Taliban-Sprecher Sabiullah Mudschahid hatte zuvor der Deutschen Presse-Agentur (DPA) in Kabul bestätigt, Aufständische hätten den Konvoi der Deutschen im Distrikt Chardara mit Panzerabwehrraketen attackiert. Dabei seien zwei Militärfahrzeuge zerstört und alle acht Insassen getötet worden. Angaben der Taliban gelten jedoch als übertrieben und haben sich oft als gänzlich falsch herausgestellt.

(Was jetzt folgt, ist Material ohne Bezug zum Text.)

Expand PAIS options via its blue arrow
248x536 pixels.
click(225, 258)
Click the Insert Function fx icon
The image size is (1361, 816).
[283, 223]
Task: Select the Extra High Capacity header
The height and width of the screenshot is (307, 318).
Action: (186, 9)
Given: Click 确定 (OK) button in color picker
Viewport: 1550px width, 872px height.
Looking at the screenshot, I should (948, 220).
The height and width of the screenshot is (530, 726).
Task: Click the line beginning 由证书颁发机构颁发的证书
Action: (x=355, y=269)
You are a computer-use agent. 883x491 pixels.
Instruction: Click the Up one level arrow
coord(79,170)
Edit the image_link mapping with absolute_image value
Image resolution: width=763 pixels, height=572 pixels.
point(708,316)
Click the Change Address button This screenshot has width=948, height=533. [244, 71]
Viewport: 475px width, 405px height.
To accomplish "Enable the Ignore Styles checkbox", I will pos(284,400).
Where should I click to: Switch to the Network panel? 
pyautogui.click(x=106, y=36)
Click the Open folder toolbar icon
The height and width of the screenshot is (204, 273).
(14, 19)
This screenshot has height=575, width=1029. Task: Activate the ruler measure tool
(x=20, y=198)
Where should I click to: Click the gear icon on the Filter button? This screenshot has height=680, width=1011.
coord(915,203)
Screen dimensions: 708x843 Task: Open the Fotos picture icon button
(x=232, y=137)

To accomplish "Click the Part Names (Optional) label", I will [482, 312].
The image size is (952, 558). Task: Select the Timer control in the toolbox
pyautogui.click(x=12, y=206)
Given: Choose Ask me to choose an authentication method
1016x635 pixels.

"Ich muss Ihnen leider Mitteilung machen, dass ich gerade eine traurige Nachricht aus Afghanistan erhalten haben, wo drei unserer Soldaten im Einsatz für den Frieden gefallen sind", sagte Jung in Berlin. Sein Ministerium hatte bereits am Vormittag von dem Vorfall berichtet, der sich rund sechs Kilometer vom Standort des deutschen Wiederaufbauteams (PRT) ereignete. Die deutschen Soldaten seien in einer gemeinsamen Operation mit afghanischen Sicherheitskräften unterwegs gewesen und beschossen worden. Die Soldaten hätten das Feuer erwidert.
Laut "Focus Online" wurden die Getöteten erst kürzlich nach Afghanistan entsandt. Sie hätten zu einem neuen Kontingent gehört und seien noch dabei gewesen, in ihre künftigen Aufgaben eingewiesen zu werden, berichtete das Portal unter Berufung auf Bundeswehrkreise.
Jung: Einsatz in Afghanistan nicht infrage gestellt
Ob nun das Gefecht oder ein bloßer Unfall die Ursache war: Durch den Tod der drei Soldaten wird nach Auffassung von Verteidigungsminister Jung der Einsatz der Bundeswehr in Afghanistan nicht infrage gestellt. Bei einem Zwischenstopp am Dienstag in Hamburg sagte Jung, der Einsatz gehe trotz der Opfer weiter. Er machte aber klar, dass der Afghanistan-Konflikt nicht mit militärischen Mitteln alleine zu lösen sei. Jung sprach den Angehörigen sein Mitgefühl aus.
Die Lage in der Region Kundus ist seit Monaten instabil. Das deutsche PRT sieht sich nach eigenen Angaben zunehmend von den Taliban bedroht. Die Zahl der Angriffe ist deutlich gestiegen. "Wir können nicht ausschließen, dass sich die Lage weiter verschlechtert", hatte Kommandeur Oberst Georg Klein Anfang Juni gesagt.
In der Region sind nach seinen Angaben derzeit 1100 deutsche Soldaten stationiert. Zuletzt war Ende April ein Soldat in der Nähe der Stadt Kundus getötet worden, nachdem er mit seiner Patrouille in einen Hinterhalt geraten war. Insgesamt hat sich die Zahl der in Afghanistan getöteten deutschen Soldaten auf 35 erhöht.